Justice for another Trayvon

August 7, 2013

Shane Johnson reports on an August 3 march to demand justice for Brandon Coleman.

IT TOOK more than six weeks of nationwide protest to pressure the Sanford, Fla., police to finally arrest George Zimmerman. In Columbia, Mo., the struggle to arrest the murderer of Brandon Coleman has reached 77 days.

A multiracial crowd of more than 200 people marched August 3 to call on the city of Columbia and the Columbia Police Department to take action against Coleman's assailant. The white assailant who on May 19 killed Coleman, a 25-year-old employee of the University of Missouri Athletic Department, has yet to be charged in the shooting. The police originally deemed the Coleman's death a "justifiable homicide," but then said that they had made a clerical error and that the case remains under investigation.

The Columbia chapter of the NAACP called for the August 3 march and rally. During the rally, speakers from the community addressed the crowd, revealing details about the case not previously reported to the media.

Brandon was called by a friend to help defuse a dispute about an interracial relationship. When a white man threated Brandon with a machete, Brandon pulled a weapon to defend himself. Neighbors and witnesses say Brandon was retreating from the scene when another man fired three times at Brandon. As Brandon fell to the ground with gunshot wounds to his chest, the shooter went back to the house to reload and shot Brandon again while he lay on the ground.
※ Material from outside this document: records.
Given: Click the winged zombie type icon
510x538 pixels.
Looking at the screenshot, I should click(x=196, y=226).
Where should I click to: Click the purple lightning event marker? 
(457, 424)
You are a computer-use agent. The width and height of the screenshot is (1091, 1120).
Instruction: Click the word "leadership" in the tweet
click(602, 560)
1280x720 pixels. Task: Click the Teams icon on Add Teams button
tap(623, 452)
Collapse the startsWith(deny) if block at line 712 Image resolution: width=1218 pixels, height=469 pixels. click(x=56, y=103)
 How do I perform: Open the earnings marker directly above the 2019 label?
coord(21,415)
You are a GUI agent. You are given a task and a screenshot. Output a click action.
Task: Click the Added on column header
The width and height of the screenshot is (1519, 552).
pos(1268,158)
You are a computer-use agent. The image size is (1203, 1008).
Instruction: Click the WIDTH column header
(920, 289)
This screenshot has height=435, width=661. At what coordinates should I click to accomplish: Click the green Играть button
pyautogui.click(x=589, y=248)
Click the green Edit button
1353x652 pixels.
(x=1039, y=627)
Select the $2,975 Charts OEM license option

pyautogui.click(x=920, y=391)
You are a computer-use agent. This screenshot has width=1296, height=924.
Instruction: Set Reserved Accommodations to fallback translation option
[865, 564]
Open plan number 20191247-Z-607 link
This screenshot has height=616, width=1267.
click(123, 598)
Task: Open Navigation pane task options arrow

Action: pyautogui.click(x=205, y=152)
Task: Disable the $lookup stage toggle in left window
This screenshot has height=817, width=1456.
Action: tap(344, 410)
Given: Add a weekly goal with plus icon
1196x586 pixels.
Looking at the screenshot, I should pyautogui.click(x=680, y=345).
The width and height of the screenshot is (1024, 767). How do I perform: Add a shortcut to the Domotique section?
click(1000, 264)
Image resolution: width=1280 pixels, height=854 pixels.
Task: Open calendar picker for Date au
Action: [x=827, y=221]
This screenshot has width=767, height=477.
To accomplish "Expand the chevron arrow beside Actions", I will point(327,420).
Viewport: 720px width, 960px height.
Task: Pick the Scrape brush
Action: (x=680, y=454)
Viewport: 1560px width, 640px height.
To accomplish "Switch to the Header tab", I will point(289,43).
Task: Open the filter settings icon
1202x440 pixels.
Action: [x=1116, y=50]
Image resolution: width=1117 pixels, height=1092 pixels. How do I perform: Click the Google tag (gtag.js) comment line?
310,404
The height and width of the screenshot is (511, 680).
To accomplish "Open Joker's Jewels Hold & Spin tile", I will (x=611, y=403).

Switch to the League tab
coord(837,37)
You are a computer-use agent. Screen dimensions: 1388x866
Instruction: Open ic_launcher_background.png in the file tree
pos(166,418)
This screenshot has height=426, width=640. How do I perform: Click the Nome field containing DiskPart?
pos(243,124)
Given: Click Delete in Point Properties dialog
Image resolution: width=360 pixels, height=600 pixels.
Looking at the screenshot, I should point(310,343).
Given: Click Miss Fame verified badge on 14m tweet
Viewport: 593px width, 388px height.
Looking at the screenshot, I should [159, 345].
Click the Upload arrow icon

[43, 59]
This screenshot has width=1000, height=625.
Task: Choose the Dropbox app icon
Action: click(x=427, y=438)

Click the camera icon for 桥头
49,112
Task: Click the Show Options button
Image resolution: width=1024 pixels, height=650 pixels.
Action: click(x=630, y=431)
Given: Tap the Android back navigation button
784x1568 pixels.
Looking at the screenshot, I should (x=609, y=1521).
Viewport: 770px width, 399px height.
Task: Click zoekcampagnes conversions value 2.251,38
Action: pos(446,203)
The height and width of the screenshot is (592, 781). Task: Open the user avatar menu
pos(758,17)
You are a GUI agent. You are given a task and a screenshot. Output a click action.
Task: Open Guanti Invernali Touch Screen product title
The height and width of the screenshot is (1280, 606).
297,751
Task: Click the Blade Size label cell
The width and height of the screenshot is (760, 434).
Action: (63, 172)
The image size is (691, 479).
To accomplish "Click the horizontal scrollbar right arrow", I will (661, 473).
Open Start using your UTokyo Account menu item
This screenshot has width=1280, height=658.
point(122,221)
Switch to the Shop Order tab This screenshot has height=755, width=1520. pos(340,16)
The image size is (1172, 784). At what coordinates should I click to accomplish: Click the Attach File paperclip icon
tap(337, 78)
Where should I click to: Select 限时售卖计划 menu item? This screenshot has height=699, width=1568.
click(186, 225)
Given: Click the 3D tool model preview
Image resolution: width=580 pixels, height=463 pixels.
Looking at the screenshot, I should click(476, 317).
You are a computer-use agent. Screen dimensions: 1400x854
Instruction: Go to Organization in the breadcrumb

In what seems like a scene from the Jim Crow South of the 1950's, it's a glaring reality that Brandon's race and the race of the shooter have played a primary role in the lack of charges in Brandon's murder. "Had the roles been reversed, things would be different," said Redditt Hudson, an NAACP regional field organizer.

Many along the march route told stories of police harassment. "They [police] see any group of Black men as a gang," said Travis James, a member of the NAACP Columbia chapter. "They expect crime and are looking for a reason [to arrest]."

Winona Coleman-Broadus, Brandon's mother, drew on personal experience as she described the racism of the Columbia police. Pointing at the assembled officers standing with arms folded, Coleman-Broadus said, "When you told me about my son's death, you were arrogant, pompous, coy and disrespectful. You said Brandon was looking for trouble. Do Black people not have the ability to defuse a situation? Are we always in trouble?"

This march comes on the heels of a rash of gun violence in Columbia. While corruption, racism, ineptitude and mismanagement have been the hallmarks of the police department in Columbia, Democratic Mayor Bob McDavid's solution is to hire...more police! On August 5, McDavid proposed that the city ask voters to approve a 20-cent property tax increase in November to fund 35 new officers for the Columbia Police Department. In addition to hiring more police to "make Columbia safer," McDavid plans to form a violent crime task force.

If Florida is any indication, it's going to take a grassroots movement to push the police to bring Brandon's killer to justice and fix the broken police department. The struggle for justice for Brandon Coleman has just begun.